The Green Family Award for Tasmanian History

Launched in March 2017, the Green Family Award for Tasmanian History is a biennial award, in partnership with the University of Tasmania.

Purpose of the Award

The award recognises high quality published work that makes a significant contribution to an understanding of Tasmania’s past and seeks to celebrate and promote books on Tasmanian history and cultural heritage, including biographies.

The award will honour the achievement of authors researching Tasmanian history and cultural heritage, and who contribute to the knowledge of and interest in Tasmanian history and cultural heritage and draw national attention to the achievements of authors on Tasmanian history and cultural heritage.

Third Green Family Award for Tasmanian History 2022 (nominations closed on 30 September 2021)

[NEW] Announcement of the Longlist by UTAS on 1 April 2022 as Joan Green OAM Remembered

We take this opportunity to congratulate those selected on the longlist

Speaking on behalf of the Green family, Caroline Johnston, one of Dick and Joan’s daughters, said, “The family is so pleased to continue to be involved in this award in partnership with the University of Tasmania. We are excited to hear of the books selected for long list for this third award and to see the variety of the subject matter; and appreciate the contribution of all the judges as their role is vital to this award.”

Second Green Family Award for Tasmanian History 2020 & Lecture for Second Award (held 23 September 2021)

2020 Award Winners, Professor Tim Bonyhady and Greg Lehman, delivered the second Dick and Joan Green Family Award for Tasmanian History Lecture. This was an online (free) lecture.

Tim Bonyhady and Greg Lehman's book The National Picture: The art of Tasmania's Black War serves to conjure up and interrogate Tasmania’s colonial past. Colonial representations of Tasmanian Aboriginal people are among the most remarkable and contentious expressions of Australian colonial art. The National Picture sheds new light on the under-examined figures in this difficult narrative: colonial artist Benjamin Duterrau, the controversial George Augustus Robinson and the Tasmanian Aboriginal people upon whose land the British settled. In this lecture, the authors reflect on the impact of their work and discuss the how being awarded the state’s most significant literary prize, The Dick and Joan Green Family Award for Tasmanian History, has shaped their future works.
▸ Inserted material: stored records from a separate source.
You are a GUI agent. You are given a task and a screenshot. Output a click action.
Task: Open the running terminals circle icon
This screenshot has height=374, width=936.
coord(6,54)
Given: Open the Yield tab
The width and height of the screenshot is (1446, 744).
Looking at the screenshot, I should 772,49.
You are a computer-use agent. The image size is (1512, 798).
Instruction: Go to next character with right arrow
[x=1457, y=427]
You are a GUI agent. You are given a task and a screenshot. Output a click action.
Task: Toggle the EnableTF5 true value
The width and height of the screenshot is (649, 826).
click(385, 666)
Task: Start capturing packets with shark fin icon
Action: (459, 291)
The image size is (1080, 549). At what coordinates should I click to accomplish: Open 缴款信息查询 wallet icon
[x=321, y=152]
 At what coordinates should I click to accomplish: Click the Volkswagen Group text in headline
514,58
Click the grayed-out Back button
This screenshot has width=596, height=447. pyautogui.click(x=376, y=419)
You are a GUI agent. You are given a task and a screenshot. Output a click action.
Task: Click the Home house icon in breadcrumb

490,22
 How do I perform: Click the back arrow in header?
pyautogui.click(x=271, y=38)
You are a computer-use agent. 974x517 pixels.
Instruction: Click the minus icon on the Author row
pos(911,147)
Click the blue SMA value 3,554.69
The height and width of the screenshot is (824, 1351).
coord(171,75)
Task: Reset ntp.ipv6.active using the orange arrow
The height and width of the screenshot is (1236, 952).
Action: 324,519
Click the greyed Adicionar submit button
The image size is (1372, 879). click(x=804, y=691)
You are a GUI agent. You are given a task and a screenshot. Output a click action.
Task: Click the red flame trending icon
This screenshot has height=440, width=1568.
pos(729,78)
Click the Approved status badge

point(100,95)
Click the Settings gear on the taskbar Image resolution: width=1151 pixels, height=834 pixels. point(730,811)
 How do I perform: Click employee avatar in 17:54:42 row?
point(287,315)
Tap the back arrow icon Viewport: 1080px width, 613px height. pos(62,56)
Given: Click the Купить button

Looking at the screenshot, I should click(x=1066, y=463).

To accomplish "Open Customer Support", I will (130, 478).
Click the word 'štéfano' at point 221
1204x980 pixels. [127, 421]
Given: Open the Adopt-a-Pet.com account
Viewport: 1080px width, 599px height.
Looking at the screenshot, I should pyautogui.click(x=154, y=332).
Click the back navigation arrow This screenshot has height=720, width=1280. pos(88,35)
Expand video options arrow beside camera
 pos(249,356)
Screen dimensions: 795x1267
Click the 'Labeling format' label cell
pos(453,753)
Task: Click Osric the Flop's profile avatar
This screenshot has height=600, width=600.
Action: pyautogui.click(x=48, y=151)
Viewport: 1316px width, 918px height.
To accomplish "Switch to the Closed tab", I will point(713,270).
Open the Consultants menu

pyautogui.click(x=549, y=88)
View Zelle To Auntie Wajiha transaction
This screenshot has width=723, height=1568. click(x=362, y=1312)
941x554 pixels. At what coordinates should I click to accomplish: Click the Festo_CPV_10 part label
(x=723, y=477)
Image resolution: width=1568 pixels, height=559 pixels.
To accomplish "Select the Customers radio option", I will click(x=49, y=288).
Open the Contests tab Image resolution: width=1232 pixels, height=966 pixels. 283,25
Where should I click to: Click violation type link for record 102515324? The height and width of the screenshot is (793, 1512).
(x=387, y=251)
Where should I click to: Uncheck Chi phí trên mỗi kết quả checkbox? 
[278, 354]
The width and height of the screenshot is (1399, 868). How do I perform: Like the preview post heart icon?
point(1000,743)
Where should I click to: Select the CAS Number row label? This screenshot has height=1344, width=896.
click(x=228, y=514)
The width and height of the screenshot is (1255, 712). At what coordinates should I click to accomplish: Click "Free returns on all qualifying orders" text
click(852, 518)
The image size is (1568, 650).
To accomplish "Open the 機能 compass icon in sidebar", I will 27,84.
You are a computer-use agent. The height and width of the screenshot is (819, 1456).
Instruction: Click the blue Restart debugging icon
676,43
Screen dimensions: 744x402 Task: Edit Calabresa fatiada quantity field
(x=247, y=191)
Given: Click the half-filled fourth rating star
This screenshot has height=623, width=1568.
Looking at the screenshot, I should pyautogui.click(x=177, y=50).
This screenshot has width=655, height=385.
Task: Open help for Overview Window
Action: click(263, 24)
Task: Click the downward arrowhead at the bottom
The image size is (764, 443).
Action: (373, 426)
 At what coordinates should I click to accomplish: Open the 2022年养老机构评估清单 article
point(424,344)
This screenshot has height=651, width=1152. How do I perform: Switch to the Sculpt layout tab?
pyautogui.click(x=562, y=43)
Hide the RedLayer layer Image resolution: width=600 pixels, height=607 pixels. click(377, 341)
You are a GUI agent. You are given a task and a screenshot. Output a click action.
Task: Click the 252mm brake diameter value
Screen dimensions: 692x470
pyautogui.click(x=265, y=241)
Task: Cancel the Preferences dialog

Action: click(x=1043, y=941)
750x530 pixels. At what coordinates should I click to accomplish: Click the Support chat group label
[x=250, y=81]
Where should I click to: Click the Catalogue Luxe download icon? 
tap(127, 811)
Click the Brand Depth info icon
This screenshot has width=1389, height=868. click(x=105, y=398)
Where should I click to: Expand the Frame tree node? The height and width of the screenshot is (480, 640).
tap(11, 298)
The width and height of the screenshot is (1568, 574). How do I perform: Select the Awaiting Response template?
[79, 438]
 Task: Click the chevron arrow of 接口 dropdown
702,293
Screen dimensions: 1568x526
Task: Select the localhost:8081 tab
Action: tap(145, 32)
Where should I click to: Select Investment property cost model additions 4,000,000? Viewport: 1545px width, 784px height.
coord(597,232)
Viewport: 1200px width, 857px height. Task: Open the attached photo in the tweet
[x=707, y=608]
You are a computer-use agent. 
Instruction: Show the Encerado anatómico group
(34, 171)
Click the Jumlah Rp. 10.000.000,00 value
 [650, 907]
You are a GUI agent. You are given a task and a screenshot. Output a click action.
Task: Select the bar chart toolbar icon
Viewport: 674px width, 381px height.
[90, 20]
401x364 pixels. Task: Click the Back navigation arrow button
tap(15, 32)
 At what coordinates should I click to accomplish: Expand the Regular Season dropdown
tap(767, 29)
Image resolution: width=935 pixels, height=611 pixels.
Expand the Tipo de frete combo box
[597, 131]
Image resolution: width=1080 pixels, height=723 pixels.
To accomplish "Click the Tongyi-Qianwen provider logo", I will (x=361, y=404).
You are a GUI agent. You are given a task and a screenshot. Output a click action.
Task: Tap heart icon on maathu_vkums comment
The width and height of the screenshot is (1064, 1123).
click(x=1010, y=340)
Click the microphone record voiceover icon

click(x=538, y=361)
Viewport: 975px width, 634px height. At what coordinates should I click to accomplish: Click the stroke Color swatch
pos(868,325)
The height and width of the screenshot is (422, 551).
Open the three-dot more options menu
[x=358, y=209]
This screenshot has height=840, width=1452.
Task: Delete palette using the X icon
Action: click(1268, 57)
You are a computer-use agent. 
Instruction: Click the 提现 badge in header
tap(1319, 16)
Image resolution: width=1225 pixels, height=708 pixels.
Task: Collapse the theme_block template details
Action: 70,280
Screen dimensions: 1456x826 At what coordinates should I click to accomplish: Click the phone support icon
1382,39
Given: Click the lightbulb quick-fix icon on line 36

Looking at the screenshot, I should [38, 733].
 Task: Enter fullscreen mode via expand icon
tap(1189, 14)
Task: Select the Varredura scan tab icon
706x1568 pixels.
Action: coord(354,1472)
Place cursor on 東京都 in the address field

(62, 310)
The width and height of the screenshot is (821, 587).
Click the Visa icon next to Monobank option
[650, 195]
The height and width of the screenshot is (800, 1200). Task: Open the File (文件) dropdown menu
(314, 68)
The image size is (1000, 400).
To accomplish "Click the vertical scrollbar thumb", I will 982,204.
Green Family Award for Tasmanian History - Guidelines for Nominations

(NEW) These guidelines have recently been reviewed and the revised guidelines were published on 1 July 2021 in conjunction of the opening of nominations for the Third Green Family Award for Tasmanian History.

Guidelines for Nominations

2017 Launch Event:

Green Family Award, and in partnership with the University of Tasmania, the Green Family Award for Tasmanian History

The Green Family Award was launched at a special event at the University of Tasmania’s Inveresk Campus in March 2017.